For Blount, that was the striking element of his time across the Atlantic. While relatively sheltered as a college athlete, he could feel the uneasy undercurrent.
“You see situations where people act differently when you’re with your team-mates instead of when you’re on your own. My team-mates would say at times, ‘I can’t say that. You’re white, you can, it’s different’.”
He’s been in touch with his former comrades in recent weeks.
“It’s mind-boggling really how so much of the country embraces black sport, black music, black culture, adopt it basically, yet hate the race. They separate the two. Their opinion of a black person is so different from how they view them as a basketballer or a footballer or a movie star.”
Ironically, racial tensions have exploded at a time when sports fanatics were glued to the Micheal Jordan documentary ‘The Last Dance’ on Netflix.
Blount, the third of six children, was named Jordan by his father Gary after the greatest of them all.
“I loved the show. I knew a lot of it, obviously but at the same time the behind the scenes, intricate stuff… I was enthralled. It wasn’t just Jordan, it was Scottie Pippen, the Pistons. So interesting.”
Despite the high-flying majesty of MJ, Kobe Bryant was the dominant force of the NBA during Blount’s childhood. A DVD handed to him by Denis Wallace of the Black Mamba’s 81-point haul in demolishing the Toronto Raptors was played on a loop.

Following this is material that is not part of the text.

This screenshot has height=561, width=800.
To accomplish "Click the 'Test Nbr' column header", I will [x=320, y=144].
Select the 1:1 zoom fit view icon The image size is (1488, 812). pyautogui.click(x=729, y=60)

“Kobe was definitely my guy.”
Blount, who played for Glanmire and Neptune, left Leeside as a raw teen to pursue his hoop dreams through England and Spain before heading Stateside until his four-year stint playing and studying in Chicago was cut short by the global pandemic.

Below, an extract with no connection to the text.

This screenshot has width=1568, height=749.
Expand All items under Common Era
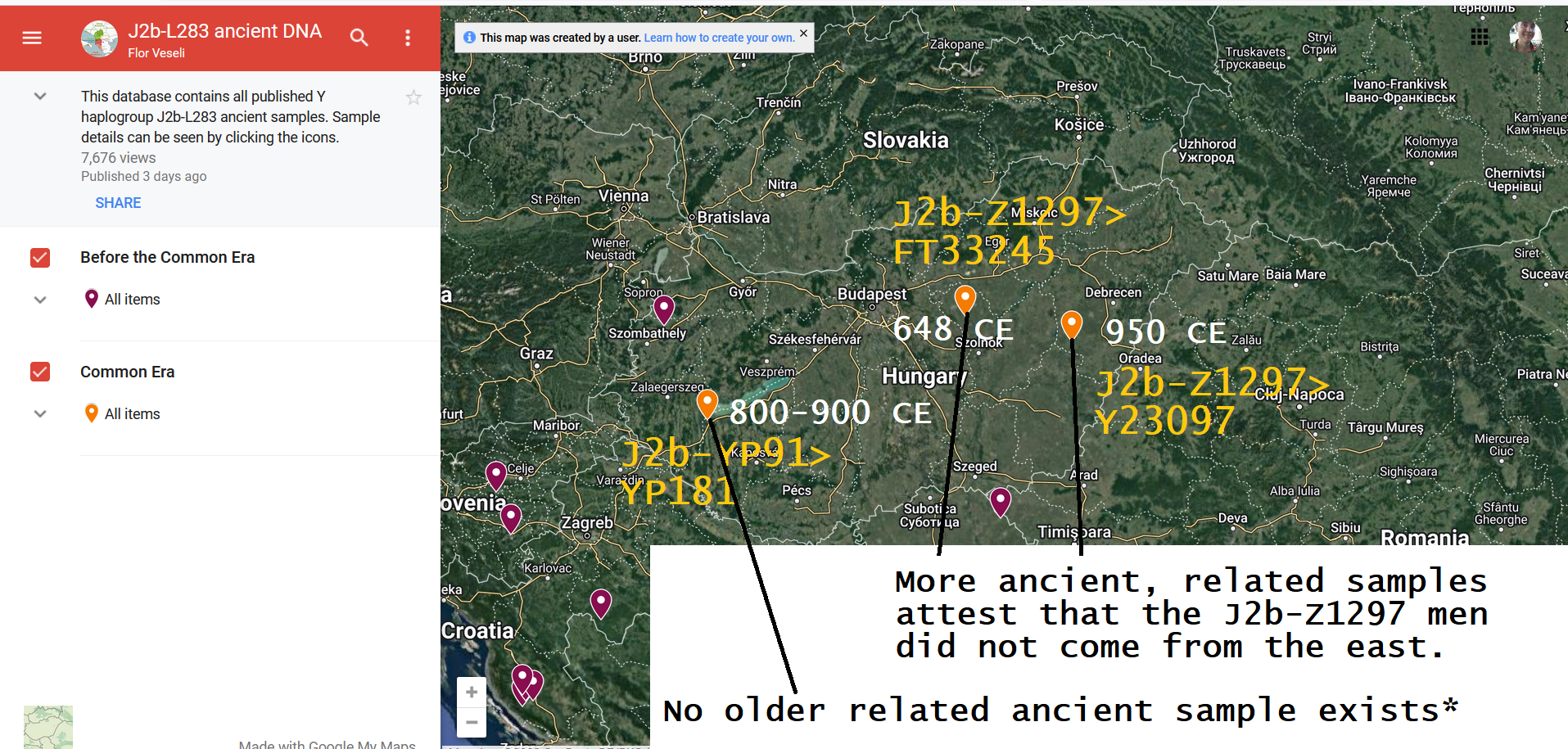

While he can’t wait to get back on the hardwood again, wherever that might be as he moves into the professional arena, there have been upsides to returning to where it all began.
He’s been working out intensely but away from the team environment, his body was able to could recover from the grind of the elite college level and a cruciate knee injury.
He reconnected with the three youngest of the six Blount siblings, Mollie, Colm and Garreth, who were in primary school when he packed his bags and backed himself to get to the summit of the college game in the States.
Blount had been in touch with NBA agents before suffering a cruciate blow last summer which cost him the first half of his final season at UIC. He returned ahead of schedule from that injury and clocked up some impressive stats from Christmas to the Covid-19 shutdown.
His fluency in Spanish could open doors over there but you can be sure he has full faith in his ability keep progressing in the sport.
“The NBA isn’t the be-all and end-all. Basketball is in every corner of the globe. The Euro League is a serious league with a huge following outside of Ireland and England. I’ll work my way up the ladder. I have a long way to go on my journey.”